Changes in Section 80CCD(2)
In Budget 2025, the employer’s contribution to NPS has been increased from 10% to 14% of the employee’s basic salary, providing more significant EPF and NPS tax savings opportunities.
How a Salaried Employee Can Reduce Taxable Income to Rs 13.70 Lakh
For an individual earning Rs 13.7 lakh annually:
- 50% of the basic salary is Rs 6.85 lakh.
- The employer contributes 14% of the basic salary to NPS (Rs 95,900).
- A standard deduction of Rs 75,000 is applied.
By maximizing EPF and NPS tax savings, the individual’s taxable income can be reduced to zero, benefiting from the New Tax Regime’s full tax-free limit.
Comparison Between NPS and Other Investment Options
Investment Option | Interest Rate | Tax Benefits |
---|---|---|
NPS | 10-12% | Up to Rs 96,000 deduction |
EPF | 8.25% | Tax-free withdrawals (conditions apply) |
PPF | 7.1% | Exempt-Exempt-Exempt (EEE) |
Mutual Funds | Varies | LTCG tax applies |
Conclusion
Budget 2025 has brought a host of tax-saving opportunities for salaried individuals, particularly through EPF and NPS tax savings. By taking advantage of the increased employer contributions and smarter investment strategies, individuals can minimize their tax liabilities while securing a financially stable future. The potential for EPF and NPS tax savings is substantial, making it an essential part of modern tax planning.
Frequently Asked Questions
The new income tax exemption limit for 2025 is ₹12 lakh.

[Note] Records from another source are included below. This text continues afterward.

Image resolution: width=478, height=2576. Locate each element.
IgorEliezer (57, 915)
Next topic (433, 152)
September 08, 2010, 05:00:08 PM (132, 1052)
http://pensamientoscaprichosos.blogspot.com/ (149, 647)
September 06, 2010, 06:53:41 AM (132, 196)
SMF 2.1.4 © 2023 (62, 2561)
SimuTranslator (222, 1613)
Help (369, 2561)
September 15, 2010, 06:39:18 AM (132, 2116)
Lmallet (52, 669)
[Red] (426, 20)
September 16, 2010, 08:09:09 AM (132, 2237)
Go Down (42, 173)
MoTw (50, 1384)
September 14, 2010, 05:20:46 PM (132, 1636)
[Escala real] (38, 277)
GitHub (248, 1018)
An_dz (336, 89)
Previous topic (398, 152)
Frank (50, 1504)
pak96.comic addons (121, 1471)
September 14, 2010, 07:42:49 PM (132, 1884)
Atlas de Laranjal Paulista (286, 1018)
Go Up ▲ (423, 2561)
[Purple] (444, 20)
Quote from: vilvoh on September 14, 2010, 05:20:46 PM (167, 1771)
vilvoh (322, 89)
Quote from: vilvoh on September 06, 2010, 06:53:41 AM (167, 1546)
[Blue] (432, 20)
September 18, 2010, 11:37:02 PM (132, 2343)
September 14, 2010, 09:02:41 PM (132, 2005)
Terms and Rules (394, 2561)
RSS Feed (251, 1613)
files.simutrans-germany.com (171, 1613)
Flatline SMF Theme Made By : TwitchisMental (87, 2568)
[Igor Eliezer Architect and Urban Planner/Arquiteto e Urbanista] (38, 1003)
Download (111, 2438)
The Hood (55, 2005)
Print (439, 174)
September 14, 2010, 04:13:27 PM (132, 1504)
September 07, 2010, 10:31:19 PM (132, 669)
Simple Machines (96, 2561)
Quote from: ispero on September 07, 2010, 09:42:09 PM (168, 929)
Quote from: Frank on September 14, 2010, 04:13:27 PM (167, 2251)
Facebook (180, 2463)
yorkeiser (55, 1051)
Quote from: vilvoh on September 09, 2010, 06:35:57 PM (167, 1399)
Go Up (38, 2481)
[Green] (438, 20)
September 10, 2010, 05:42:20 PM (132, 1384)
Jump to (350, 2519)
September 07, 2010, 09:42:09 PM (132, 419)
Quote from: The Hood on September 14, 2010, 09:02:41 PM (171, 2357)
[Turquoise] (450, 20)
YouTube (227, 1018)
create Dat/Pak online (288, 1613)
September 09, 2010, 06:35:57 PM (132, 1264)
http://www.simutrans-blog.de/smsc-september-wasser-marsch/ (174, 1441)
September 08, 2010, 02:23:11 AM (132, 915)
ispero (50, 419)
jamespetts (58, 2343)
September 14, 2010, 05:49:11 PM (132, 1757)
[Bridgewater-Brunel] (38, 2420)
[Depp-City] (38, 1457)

Individuals with an income of ₹12 lakh or less will not be required to pay any taxes.
The new tax regime reduces the tax burden on middle-class taxpayers, allowing them to keep more of their income. This will increase disposable income and stimulate economic spending.
Yes, salaried individuals will benefit greatly from the new tax slabs, with no tax payable on income up to ₹12 lakh and significantly lower tax rates on higher earnings.
The increased tax rebate under Section 87A further reduces the tax liability for eligible taxpayers, making the tax regime even more favorable for those earning up to ₹12 lakh.
The new tax regime will take effect from the beginning of the financial year 2025-26, starting on April 1, 2025, pending approval by Parliament.